▸ Work to complete:
Which lines of the data below contain the word "field"? Return each such line in full, treating uppercase and lowercase as different.

## start Data listing

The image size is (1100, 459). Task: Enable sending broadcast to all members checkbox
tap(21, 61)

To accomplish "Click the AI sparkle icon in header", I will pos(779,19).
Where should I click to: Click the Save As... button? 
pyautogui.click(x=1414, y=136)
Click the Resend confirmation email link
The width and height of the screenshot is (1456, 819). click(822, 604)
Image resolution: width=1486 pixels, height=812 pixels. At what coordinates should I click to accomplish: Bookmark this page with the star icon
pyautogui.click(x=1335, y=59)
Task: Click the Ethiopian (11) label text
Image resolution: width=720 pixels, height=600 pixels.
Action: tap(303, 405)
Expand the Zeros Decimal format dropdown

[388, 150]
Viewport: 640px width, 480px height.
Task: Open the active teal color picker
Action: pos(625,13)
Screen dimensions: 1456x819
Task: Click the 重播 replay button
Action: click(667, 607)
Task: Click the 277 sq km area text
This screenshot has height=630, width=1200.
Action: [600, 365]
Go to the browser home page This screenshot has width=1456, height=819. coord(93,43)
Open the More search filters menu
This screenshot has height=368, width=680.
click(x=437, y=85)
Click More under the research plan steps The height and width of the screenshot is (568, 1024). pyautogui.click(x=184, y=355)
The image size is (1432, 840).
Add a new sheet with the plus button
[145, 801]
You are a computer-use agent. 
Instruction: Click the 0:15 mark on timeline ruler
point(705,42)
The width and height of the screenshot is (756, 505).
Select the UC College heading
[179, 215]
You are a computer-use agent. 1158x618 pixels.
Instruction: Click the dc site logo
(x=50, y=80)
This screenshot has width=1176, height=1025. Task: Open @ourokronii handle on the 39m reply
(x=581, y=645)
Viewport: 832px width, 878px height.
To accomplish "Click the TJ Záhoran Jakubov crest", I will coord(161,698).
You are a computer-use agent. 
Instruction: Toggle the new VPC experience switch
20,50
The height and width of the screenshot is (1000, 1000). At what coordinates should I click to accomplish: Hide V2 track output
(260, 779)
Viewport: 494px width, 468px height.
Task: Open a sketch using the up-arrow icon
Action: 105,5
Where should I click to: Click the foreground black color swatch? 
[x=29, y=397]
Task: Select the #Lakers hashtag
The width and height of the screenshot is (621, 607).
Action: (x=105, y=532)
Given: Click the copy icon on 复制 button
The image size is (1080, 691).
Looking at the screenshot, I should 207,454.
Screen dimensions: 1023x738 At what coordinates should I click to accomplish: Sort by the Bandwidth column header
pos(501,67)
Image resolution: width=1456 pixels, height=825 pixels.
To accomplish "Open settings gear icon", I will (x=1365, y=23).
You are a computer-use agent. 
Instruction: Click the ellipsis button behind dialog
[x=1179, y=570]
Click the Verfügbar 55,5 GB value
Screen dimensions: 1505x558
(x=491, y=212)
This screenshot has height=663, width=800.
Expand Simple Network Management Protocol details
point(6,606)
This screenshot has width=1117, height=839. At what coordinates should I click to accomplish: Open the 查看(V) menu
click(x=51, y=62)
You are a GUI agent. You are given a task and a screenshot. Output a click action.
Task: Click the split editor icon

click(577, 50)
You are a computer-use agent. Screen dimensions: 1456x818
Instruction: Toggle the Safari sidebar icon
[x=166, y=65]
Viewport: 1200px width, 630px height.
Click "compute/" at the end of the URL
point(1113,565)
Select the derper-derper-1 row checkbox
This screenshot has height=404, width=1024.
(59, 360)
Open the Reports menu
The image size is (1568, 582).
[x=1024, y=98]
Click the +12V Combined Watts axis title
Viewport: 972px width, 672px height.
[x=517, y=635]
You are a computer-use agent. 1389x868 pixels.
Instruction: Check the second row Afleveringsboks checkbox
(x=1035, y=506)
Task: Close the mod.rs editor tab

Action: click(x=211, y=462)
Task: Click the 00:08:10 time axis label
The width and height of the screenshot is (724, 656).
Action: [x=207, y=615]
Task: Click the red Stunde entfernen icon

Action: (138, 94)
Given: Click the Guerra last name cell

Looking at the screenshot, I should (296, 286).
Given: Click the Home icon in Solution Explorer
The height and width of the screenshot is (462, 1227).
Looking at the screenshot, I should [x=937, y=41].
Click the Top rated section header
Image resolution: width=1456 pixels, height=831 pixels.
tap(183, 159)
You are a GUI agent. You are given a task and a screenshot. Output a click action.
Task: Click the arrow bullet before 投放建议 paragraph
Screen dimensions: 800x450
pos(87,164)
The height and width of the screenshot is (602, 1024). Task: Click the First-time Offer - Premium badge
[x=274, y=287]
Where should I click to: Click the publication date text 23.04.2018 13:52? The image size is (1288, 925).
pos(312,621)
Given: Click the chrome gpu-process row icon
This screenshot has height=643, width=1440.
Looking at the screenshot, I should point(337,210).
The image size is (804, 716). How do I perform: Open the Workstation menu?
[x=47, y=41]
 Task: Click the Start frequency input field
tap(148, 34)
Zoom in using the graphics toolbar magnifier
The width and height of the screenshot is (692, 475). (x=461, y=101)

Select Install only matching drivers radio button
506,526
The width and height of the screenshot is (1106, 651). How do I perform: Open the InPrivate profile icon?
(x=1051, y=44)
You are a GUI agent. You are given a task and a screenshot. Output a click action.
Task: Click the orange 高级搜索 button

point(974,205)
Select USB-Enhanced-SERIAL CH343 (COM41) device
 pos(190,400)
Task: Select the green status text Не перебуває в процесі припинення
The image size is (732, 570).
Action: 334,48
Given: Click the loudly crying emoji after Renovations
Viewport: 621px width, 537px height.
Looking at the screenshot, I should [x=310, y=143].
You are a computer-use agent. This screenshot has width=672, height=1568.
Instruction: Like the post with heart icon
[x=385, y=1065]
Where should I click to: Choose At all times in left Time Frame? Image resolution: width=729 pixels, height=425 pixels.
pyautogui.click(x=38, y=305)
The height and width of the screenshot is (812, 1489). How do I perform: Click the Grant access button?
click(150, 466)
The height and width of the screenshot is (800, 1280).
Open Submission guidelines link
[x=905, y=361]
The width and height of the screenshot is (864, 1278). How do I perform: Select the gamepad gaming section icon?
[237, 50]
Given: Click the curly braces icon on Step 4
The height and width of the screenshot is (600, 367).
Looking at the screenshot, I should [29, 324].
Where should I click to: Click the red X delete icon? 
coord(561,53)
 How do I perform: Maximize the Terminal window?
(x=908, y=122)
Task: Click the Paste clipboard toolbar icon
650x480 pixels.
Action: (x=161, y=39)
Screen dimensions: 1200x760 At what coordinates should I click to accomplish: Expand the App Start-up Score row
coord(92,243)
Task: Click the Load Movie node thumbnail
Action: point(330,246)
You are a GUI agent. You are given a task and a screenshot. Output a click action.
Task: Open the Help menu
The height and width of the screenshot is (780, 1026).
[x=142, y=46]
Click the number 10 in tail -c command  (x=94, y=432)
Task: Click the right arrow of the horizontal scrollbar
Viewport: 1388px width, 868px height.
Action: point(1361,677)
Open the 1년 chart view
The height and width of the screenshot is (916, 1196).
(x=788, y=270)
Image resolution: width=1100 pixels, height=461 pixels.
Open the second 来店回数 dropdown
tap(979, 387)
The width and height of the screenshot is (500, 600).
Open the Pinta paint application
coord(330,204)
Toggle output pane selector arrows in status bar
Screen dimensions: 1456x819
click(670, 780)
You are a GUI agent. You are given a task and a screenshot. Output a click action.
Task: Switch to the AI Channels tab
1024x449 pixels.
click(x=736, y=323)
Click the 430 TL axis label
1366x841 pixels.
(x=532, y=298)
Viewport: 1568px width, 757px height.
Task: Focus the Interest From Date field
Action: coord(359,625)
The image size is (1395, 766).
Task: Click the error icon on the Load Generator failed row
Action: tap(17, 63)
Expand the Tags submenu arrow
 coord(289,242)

## end Data listing

▸ Reply:
 Task: Click the Start frequency input field
Task: Focus the Interest From Date field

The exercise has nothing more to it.